There were chants of “JEW-S-A” at Trump rallies. Jewish reporters were plagued with vile online abuse. This all happened in America, the goldene medinah, which at times in recent months felt more like France or Hungary. Of course America is still a country where Jews flourish perhaps more than at any time in history, anywhere in the world. But thanks to the Trump campaign the mood has darkened just a little.
Yet despite this, 24 percent of American Jewish voters didn’t seem to mind and backed him anyway.

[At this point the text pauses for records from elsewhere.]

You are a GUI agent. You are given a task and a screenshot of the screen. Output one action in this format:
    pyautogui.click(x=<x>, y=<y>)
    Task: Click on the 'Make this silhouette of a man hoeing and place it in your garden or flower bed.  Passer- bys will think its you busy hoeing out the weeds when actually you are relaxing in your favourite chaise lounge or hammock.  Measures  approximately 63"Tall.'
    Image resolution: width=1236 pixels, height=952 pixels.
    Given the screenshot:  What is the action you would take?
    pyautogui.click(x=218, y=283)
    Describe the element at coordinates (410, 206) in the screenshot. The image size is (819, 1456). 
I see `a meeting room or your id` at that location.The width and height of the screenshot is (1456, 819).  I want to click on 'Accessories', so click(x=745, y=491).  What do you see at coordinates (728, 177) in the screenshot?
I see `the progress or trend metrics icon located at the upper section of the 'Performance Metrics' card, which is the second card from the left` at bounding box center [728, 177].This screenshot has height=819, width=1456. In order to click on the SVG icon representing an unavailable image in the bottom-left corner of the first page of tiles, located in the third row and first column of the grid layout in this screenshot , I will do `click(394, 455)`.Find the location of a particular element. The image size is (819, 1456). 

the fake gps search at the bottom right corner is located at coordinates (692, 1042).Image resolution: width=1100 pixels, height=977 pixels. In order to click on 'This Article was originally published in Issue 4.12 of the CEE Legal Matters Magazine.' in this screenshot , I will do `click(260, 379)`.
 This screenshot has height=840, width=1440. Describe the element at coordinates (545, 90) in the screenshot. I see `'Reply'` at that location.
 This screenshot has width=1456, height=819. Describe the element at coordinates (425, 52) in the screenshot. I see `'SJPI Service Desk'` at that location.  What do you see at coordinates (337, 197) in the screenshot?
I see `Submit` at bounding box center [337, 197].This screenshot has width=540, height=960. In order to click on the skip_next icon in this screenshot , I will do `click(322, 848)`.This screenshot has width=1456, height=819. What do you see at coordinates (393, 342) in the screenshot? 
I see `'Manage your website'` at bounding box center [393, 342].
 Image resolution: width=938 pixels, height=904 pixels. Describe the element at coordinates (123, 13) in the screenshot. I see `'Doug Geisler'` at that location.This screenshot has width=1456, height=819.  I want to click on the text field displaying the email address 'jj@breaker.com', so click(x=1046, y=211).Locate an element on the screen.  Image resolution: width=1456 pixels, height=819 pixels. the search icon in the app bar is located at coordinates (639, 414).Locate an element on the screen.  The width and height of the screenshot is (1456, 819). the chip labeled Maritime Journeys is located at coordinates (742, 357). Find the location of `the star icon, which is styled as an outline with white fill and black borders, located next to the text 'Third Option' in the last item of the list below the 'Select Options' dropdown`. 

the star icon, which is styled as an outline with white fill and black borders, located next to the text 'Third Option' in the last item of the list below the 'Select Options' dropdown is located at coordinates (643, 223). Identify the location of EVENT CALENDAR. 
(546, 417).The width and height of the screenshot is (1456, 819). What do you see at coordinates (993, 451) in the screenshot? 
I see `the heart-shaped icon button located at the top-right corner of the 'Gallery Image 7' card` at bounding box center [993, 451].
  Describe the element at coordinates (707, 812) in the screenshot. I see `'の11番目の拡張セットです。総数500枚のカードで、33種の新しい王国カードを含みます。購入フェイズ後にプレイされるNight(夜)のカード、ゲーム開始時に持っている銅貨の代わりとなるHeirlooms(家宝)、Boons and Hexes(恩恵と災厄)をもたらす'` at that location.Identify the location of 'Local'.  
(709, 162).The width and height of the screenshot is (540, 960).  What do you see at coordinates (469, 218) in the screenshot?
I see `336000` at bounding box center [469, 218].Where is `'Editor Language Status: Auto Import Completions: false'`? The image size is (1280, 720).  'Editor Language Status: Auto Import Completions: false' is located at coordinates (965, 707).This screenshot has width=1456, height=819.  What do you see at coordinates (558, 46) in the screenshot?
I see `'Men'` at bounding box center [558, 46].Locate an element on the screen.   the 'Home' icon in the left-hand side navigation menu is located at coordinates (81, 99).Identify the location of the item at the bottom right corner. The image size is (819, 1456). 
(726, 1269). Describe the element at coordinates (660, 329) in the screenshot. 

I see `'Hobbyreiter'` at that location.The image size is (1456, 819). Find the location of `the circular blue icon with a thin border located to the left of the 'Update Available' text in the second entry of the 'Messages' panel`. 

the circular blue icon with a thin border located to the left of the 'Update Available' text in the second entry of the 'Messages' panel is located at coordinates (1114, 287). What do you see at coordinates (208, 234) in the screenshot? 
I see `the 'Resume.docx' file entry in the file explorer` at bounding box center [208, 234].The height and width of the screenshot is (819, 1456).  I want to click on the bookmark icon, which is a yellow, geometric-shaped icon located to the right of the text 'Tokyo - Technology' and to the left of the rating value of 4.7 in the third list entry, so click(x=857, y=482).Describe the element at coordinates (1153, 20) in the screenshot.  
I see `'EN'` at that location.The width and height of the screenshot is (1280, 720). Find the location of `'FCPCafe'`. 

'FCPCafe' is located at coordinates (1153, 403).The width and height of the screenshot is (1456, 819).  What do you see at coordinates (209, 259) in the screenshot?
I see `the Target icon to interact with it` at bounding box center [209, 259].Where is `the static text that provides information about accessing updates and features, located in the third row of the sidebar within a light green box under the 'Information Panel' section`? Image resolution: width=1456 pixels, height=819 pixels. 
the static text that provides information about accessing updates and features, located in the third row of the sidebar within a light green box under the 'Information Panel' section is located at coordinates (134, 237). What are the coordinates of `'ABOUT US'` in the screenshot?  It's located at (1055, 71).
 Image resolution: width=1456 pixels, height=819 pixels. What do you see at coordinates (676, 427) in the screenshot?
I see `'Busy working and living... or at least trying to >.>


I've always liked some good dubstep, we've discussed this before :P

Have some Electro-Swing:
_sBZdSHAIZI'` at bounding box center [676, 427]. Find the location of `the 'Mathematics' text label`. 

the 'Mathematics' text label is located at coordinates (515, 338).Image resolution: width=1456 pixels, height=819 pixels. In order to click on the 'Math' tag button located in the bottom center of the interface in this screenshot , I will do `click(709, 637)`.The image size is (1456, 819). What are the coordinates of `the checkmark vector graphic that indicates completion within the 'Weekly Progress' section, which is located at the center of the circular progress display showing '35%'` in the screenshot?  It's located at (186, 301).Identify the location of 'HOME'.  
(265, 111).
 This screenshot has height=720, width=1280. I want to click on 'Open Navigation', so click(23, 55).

For a Republican, these numbers aren’t bad. Trump’s Jewish support is lower than the 30 percent Romney managed in 2012, when relations between President Barack Obama, Israel and parts of the American Jewish community were at a low ebb. But it’s the same as George W. Bush got in 2004, higher than John McCain in 2008 (22 percent) and much higher than Bob Dole in 1996 (16 percent).
So why did so many Jews stick by Trump, despite the fact his campaign revealed the dark heart of American anti-Semitism?
Some of this 24 percent are just tribally conservative and would never vote for the Democrats. But others, including some the voters I met on election night, appear to believe that the Trumpian world view accords with their interests, not least their views on Israel.
Just this week, the Orthodox Rabbinical Council of America took out a full page advert in The New York Times, congratulating Trump on his victory, lauding him for pro-Israel comments he has made in the past and pleading with him to maintain his support for the Jewish state against attempts to delegitimize it at the UN. They obviously see him as potentially receptive to their viewpoint.
The Jewish voters who supported Trump don’t seem to mind a bit of anti-Semitism thrown at liberal Jewish journalists, because they don’t like liberal Jewish journalists.
For them, mutterings of online Jew hatred are a small price to pay perhaps for a president who will almost certainly be no friend to the Arabs.
In some ways this is comparable to the not insignificant tranche of Jewish voters in France who back Marine Le Pen’s National Front, despite the party’s history of anti-Semitism. For these voters their enemy’s enemy is their friend. They stand behind Le Pen because they believe she will take the fight to France’s Israel-hating Muslims.
In America, one can easily imagine what Trump’s attitude to the often anti-Zionist campus activists and Black Lives Matter movement be. And what will “Muslim ban” President Trump do to promote Palestinian rights? Zilch. Reports of jubilation over Trump’s election from within Israel’s West Bank settlements tell their own story.
It’s too early to say how Trump and Prime Minister Benjamin Netanyahu will interact, but they’re almost bound to get on better than Bibi and Obama. In fact they may have quite a lot in common: democratic leaders with autocratic impulses, a troubled relationship with the free media, disdain for liberal indulgences. They are both cut from strongman cloth.
Of course American Jews, much like British Jews, don’t vote solely on the basis of Israel. Not even close. But many of them do care about it deeply. And some of them see Trump as a considerable improvement on Obama not just on this issue but on his wider approach to world affairs.
When they look at Trump they don’t see Hitler, nor even Mussolini. They see in him a tough New Yorker who won’t be bullied by Islam-appeasing bleeding heart liberals. Someone who will stand up to ISIS and let Bibi get on with keeping Israel safe. They are reassured by the presence of his son-in-law Jared Kushner, a close adviser and Orthodox Jew.
Of course they may well be right. Given their world view, a vote for Trump is not nonsensical. But history teaches us that whenever nativism and xenophobia flourish, it tends to be bad for the Jews. That when the white Christian nation turns tribal, it doesn’t tend to include the Semites in its gang.
A quarter of American Jews have made a pact with Donald Trump, hoping he will stay on their side. Only time will tell if it is a Faustian one.